• **Exercises to complete**
1. In the blog post, copy the part that opens with the words containing "The GIP and" and closes with "Jim Crack land.", word for word.
2. According to the blog post, what did the writer throw that cracked the window glass?

• **Text shown**
## BEGIN
Saturday, March 31, 2007

Broke Another Window

Fri March 29

The Best Years of Our Lives is on right now. WWII combatants after the war.

Thre's this recurring pulsing in my left eye. I don't know if it's tension or nerve damage, blood clot. Who knows?  Shirelle smoked with Tori Spelling on the Queen Mary, so she says. I'm hearing it now, so I might as well write it. She's an extra on Beverly Hills 90210 this week.
Tourette's Blackjack Truckdriver flameout kicked out the game pissed in the car-

The GIP and the Thing and Derb and Danny are talking pussy over my shoulder. We've just returned from the Dodgers victory in the freeway series in Anaheim. Jim Crack land.
Tink's the partyer. Dog pussy. How can anyone think around here? Last night the trashcans needed to be put out to the curb, so I pulled my truck up tight behind Shirelle's bug to make room for the trashcans. This morning when I was going out to work I threw the truck into reverse to zip off to work only to find that the front of my truck was hooked to the back of Shirelle's bug! I called up to Shell to throw down her keys so I could unlock the VW and put it in neutra,l and then I walked to the bumper and pushed it down and out from under my truck. Shirelle's head hung out of the upstairs window. I thought I could just toss her the keys, "I don't want to catch them. Just throw them through the window," she said. I muttered, "What if I miss and break the glass?" but it looked easy like at the carnival, to win a stuffed animal, knock over the milk bottles.
Tlink! the keys slowed down and fell against the glass and seemed to stick there a second before the glass cracked and gave way. Tink tink tinker bill

There aint no thinkin' aloud allowed around here.

The Thing said,
I feel like a dolphin caught in a Japanese fishing net."

Wednesday, March 28, 2007

Everything Is Fictional Reality

3-27-96 W

Stood there, didn't piss, and flushed.

I've been reading this textbook I was supposed to read for a short fiction class in college, but as with most of my studies I disdained reading the course book in favor of a self image that didn't need to study much to do well in college. The Art & Craft of Novel Writing by Oakley Hall, who was the director of writing at UCI (I think), though his credits seem to me to be of dubious distinction: a sci-fi "thriller" that was made into a movie called "Warlock" (I know, I know--Who am I to judge?). His successor. Thomas Kenealy, has the more respectable cap feather of having written "Schindler's List". Having your story made into a movie seems to be the final measure of literary success. It's a bit of a shame, sentimentally, isn't it? I haven't any intention, at this point, of writing for the screen, where the language all but disappears except in dialog. Think of Tom Robbins linguistic gymnastics or the poetic first few pages of The Grapes of Wrath, these could not be written in a screen play. As much as I would like to be known as a good stoyteller, my interest has been in toying with language. Maybe that's why I don't have many good stories to tell.

Language is one of the deep mysteries of mankind. It gets lost in the more common cosmological questions of existence, but how so many people are able to agree on the specific meanings for different sounds and symbols (if they are) is really quite miraculous.

Still though, the story must have existed before language; really language develops from the necessity to tell the story, doesn't it? I mean a dog or a monkey can observe and process related sequences of events, and can even alert others to what is happening, but only man can tell a story. Maybe Koko can, too.
## END
• **Raw records**
## BEGIN
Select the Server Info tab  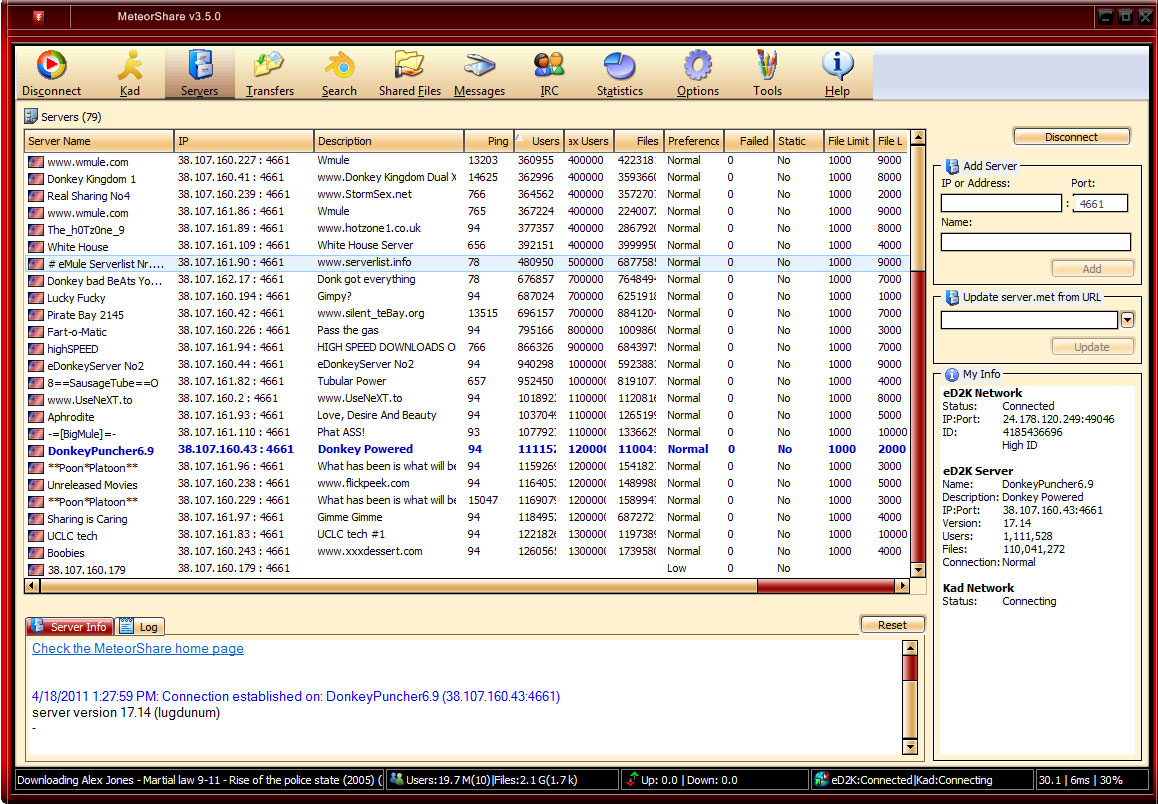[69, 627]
## END
## BEGIN
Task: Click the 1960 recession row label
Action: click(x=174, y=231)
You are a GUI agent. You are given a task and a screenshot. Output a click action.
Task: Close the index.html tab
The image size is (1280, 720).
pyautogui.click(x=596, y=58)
## END
• **Solutions to the problems**
1.
The GIP and the Thing and Derb and Danny are talking pussy over my shoulder. We've just returned from the Dodgers victory in the freeway series in Anaheim. Jim Crack land.

2. Shirelle's keys.